所以,他便皺著眉頭深深的看著眼前的白發小鬼,不再言語。
而白堂愁則一無所覺一般,手心捂著自己的心口,體會著那深入骨髓的哀傷和抽搐。
眼神仿佛穿過了所有的障礙,望向了虛空。
心疼、憤怒、不解還有一絲執著的不服輸。
“小正?他已經領悟了‘哀傷’。”
非洲大陸上,那小小的廢墟旁。
“踏踏”的腳步聲憑空出現。
聲音很輕,卻莫名的擁有讓其他一切聲音淪為陪襯的能力。
原本將身體繃緊到極限的山姆似乎早有預料,自然而然地側身讓出道路。
他的神情變得放鬆,仿佛就在此時,一切的難題在這腳步聲麵前都不會再是問題。
山姆的手肘甚至重新搭在了刀柄上。
“這孩子受到的衝擊很大,需要開導。”
山姆低聲說著。
一個高大雄壯的身影,通身閃爍著藍紫色的輝光,從山姆的身前徑直走過。
那不是血肉的軀體那是純粹由精神操控的能量體!
不!能夠操控能量,隔著如此距離精細到這種程度。那不是“精神”,那幾乎能被稱為——“元神”!
“嗯,我知道。”
能量體的震動發聲,讓聲音空靈而悠遠。
是白堂鏡。
他就像是一個沒有任何力量的普通人一般,用樸實的腳步走到蜷縮著的白堂正身邊。
坐在了他身邊的地麵上。
這個世界上最強大,最高貴,最不朽的人類,坐在了這小小的廢墟之上。
白堂鏡看著眼前這個滿臉哀傷和無措的孩子。
那是他的孩子,那是他引以為傲並且滿懷信心的繼承人。
幼小的他就像是陡然看見了世界的真相的普通人。
那雙不諳世事的眼睛透過一條縫隙,看到了世界上彌漫的黑暗與痛苦,於是那些黑暗和痛苦也發現了他。
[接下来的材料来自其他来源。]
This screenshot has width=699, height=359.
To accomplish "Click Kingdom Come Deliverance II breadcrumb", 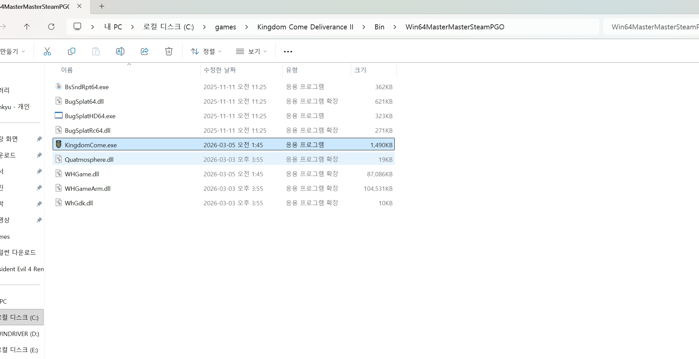I will pos(305,27).
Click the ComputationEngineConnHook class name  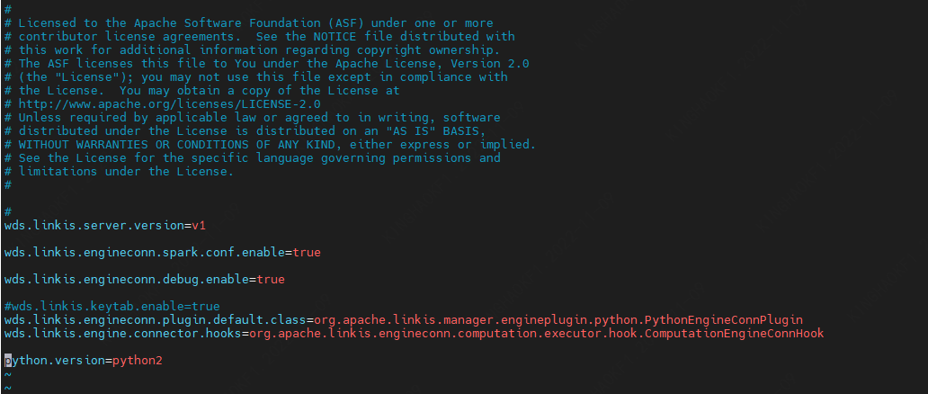[736, 334]
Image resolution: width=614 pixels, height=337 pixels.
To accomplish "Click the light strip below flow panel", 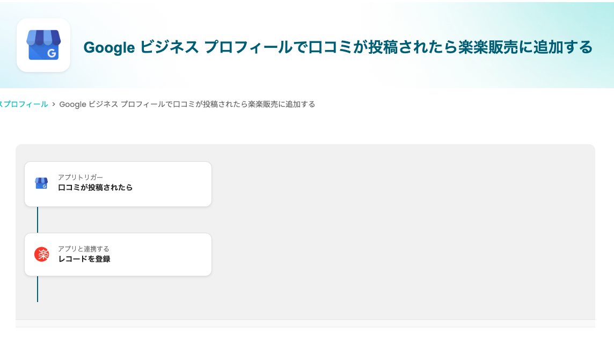I will tap(305, 323).
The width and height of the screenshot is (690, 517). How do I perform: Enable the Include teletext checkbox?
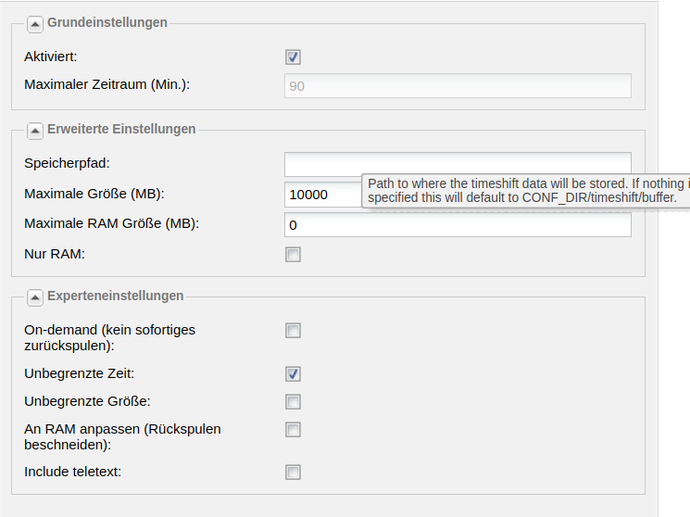pos(293,473)
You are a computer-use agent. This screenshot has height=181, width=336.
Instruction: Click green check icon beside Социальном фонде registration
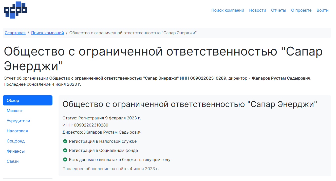coord(65,150)
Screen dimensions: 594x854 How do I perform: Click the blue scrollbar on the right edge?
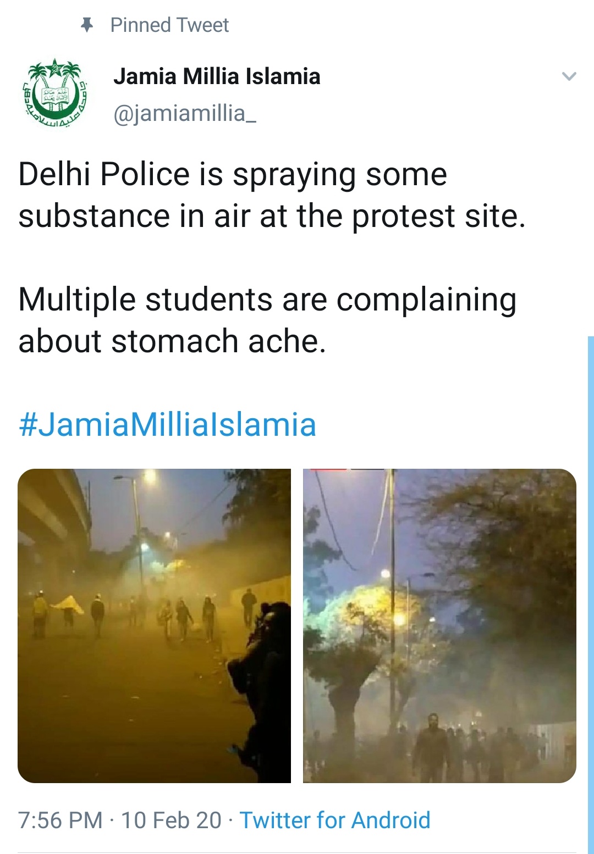pos(591,595)
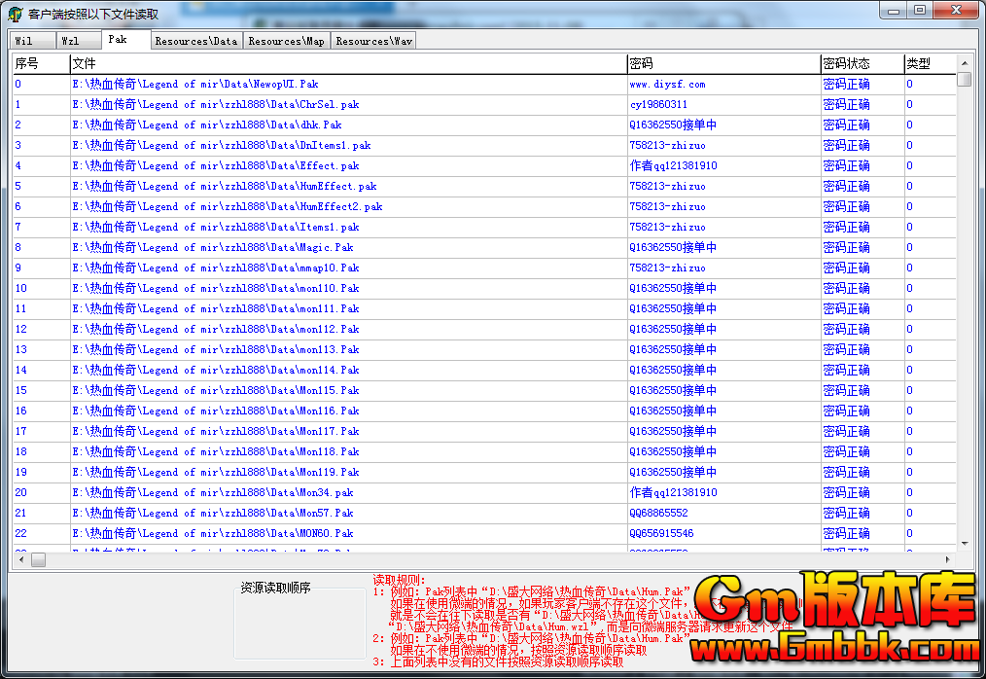Viewport: 986px width, 679px height.
Task: Select the ChrSel.pak file entry
Action: (215, 105)
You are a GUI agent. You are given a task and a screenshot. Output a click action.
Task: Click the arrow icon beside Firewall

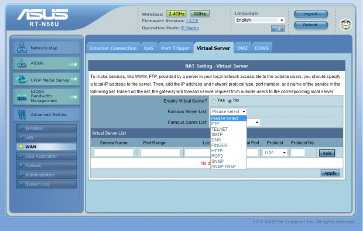click(21, 165)
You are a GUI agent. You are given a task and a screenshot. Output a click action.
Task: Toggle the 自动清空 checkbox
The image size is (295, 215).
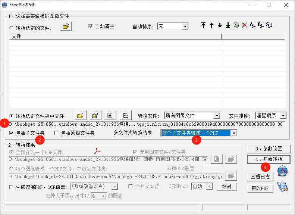[90, 26]
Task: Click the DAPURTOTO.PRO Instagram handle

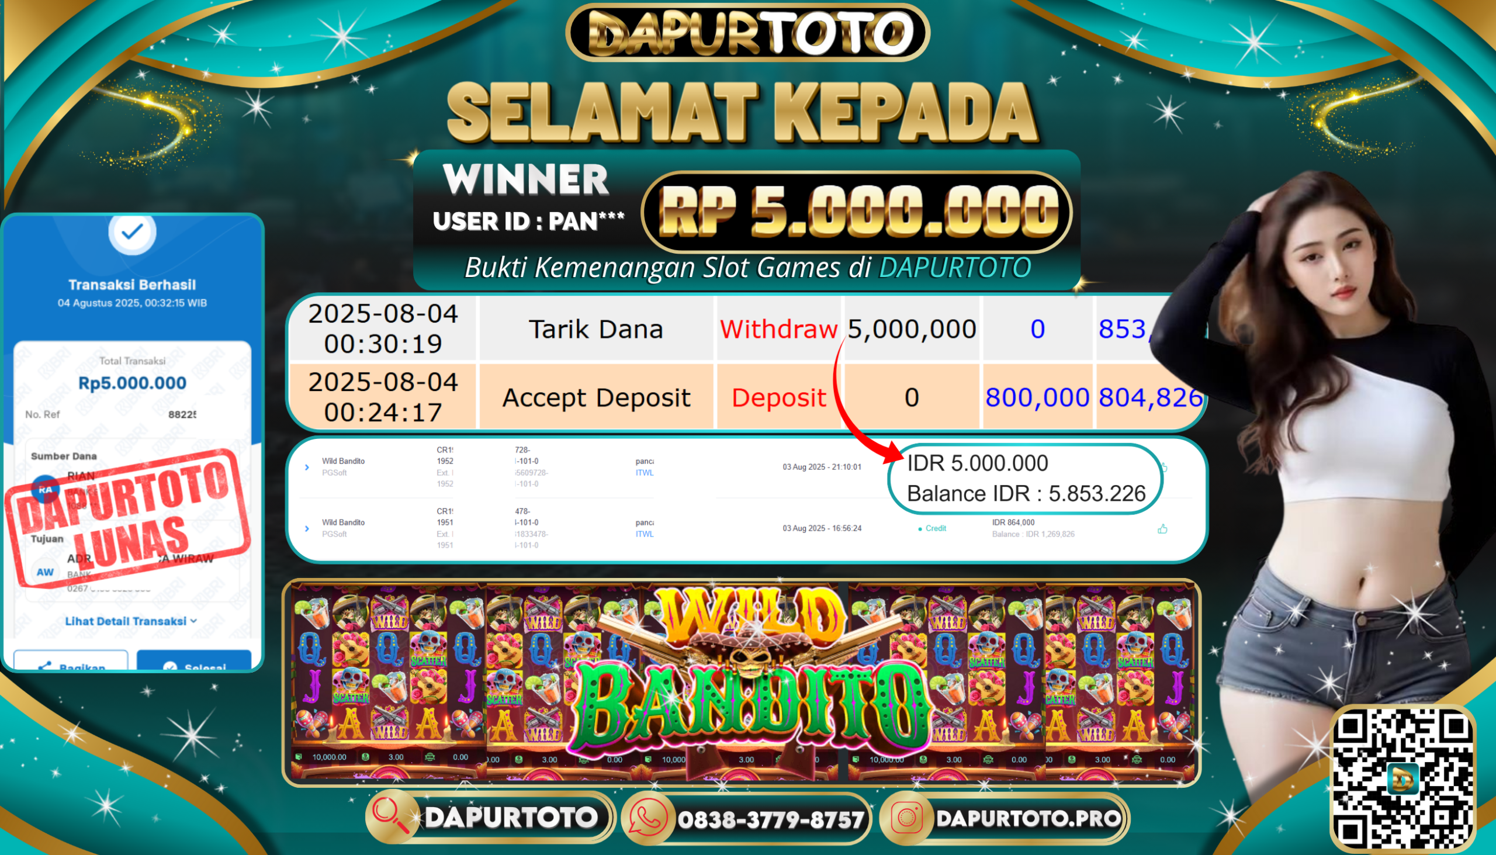Action: 1028,819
於是它們就像活過來一樣,一股腦的衝過來,把他死死糾纏住,不得解脫。
真像啊,小正。
白堂鏡的內心在感歎,剛毅的麵容也在此時柔和下來。
此時的你,就如同八歲時的我一樣,不是嗎?
我們弱小而無知,麵對的東西卻恐怖而深邃。
幼小的身體仿佛要與整個世界做出一場血淋淋的對抗,至死方休。
可怕嗎?很可怕。
我當時的頭發都被嚇得發抖!渾身打顫就像是一條落水的狗。